Will the Presto Community Ever Be United Again?
If you haven’t noticed yet, there’s drama in Presto-land. There are now two versions of the open source SQL query engine, PrestoDB and PrestoSQL, and each of them have different software foundations behind them. The folks involved with both projects say they want to unite behind a single Presto, but there are significant differences in how they get there.
To quickly recap, Presto is a distributed SQL query engine that emerged out of Facebook in 2013. Whereas Apache Hive (also out of Facebook) excelled at batch analytics, Presto’s forte is running ad hoc analytics against an assortment of data stores. Since it’s just a query engine, as opposed to a full database, it excels in federated environments, which means the data to be queried remains where it’s stored (HDFS, S3, PostgreSQL, etc.) and the query is brought to the data.
This description matches both Presto versions that are now at odds with each other. On the one side we have PrestoDB, which is the original version of Presto, as Facebook originally designed it. It is backed by the Presto Foundation, which launched in September 2019 under the auspices of The Linux Foundation. A company called Ahana was recently founded to offer professorial technical support for PrestoDB and develop the PrestoDB ecosystem with support from the Presto Foundation.
On the other side is PrestoSQL, which is a fork of the original PrestoDB tree. PrestoSQL is governed by the Presto Software Foundation, and it’s backed by Starburst, the company that was spun out of Teradata to develop and support PrestoSQL. Starburst employs the three original creators of Presto, who left Facebook to create PrestoSQL, which Starburst’s co-founder says is the community version of Presto.
Datanami recently talked with Starburst and Ahana to get their takes on the situation.
According to Justin Borgman, the co-founder and CEO of Starburst, the three creators of Presto–Martin Traverso, Dain Sundstrom, and David Phillips–decided to leave Facebook in 2018 to ensure that the Presto project was well managed independent of Facebook.

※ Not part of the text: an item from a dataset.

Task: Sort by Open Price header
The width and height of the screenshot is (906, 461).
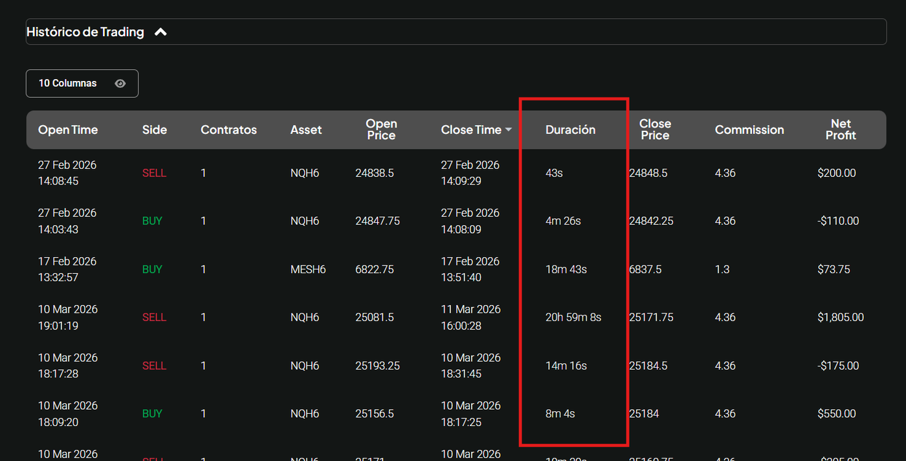Action: pyautogui.click(x=381, y=129)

“These three creators really cared about a specific way of how the community would be governed. They wanted to make sure that it was purely meritocratic and that there’s an independent structure outside of Facebook,” Borgman said. “That was the only reason for the split. It wasn’t really technical difference necessarily, other than governance.”
Borgman says there are some technical differences between PrestoSQL and PrestoDB, but they’re not major differences. All three Presto creators are board members at the Presto Software Foundation, a non-profit organization that was created in January 2019.
“Facebook has their own version. That’s really the whole thing,” Borgman said. “They’re obviously at insane scale. They make their own hardware. They’re perfectly capable of running Presto themselves. We try to serve the rest of the market.”
PrestoDB, meanwhile, continues the original version of Presto as it was created at Facebook, according to the co-founders of Ahana, Steven Mih and Dipti Borkar. Mih, who is the CEO of Ahana, says the goal of the Presto Foundation (where he is a board member) is to promote the development of PrestoDB in a transparent and open manner.
“Facebook has a whole set of developers, and so does Uber, that are part of the Presto Foundation,” Mih tells Datanami. “They make up the technical steering committee now and they’re driving that forward in an open way. They don’t help each other right now [under PrestoSQL and the Presto Software Foundation] and we would like to see that start to work out in that fashion.”
Mih says the Presto Software Foundation lacks the sort of transparency that developers demand of open source projects today. He says he helped ratify the charter of the Presto Foundation, which was created in September 2019, to adhere to the open source guidelines provided by The Linux Foundation.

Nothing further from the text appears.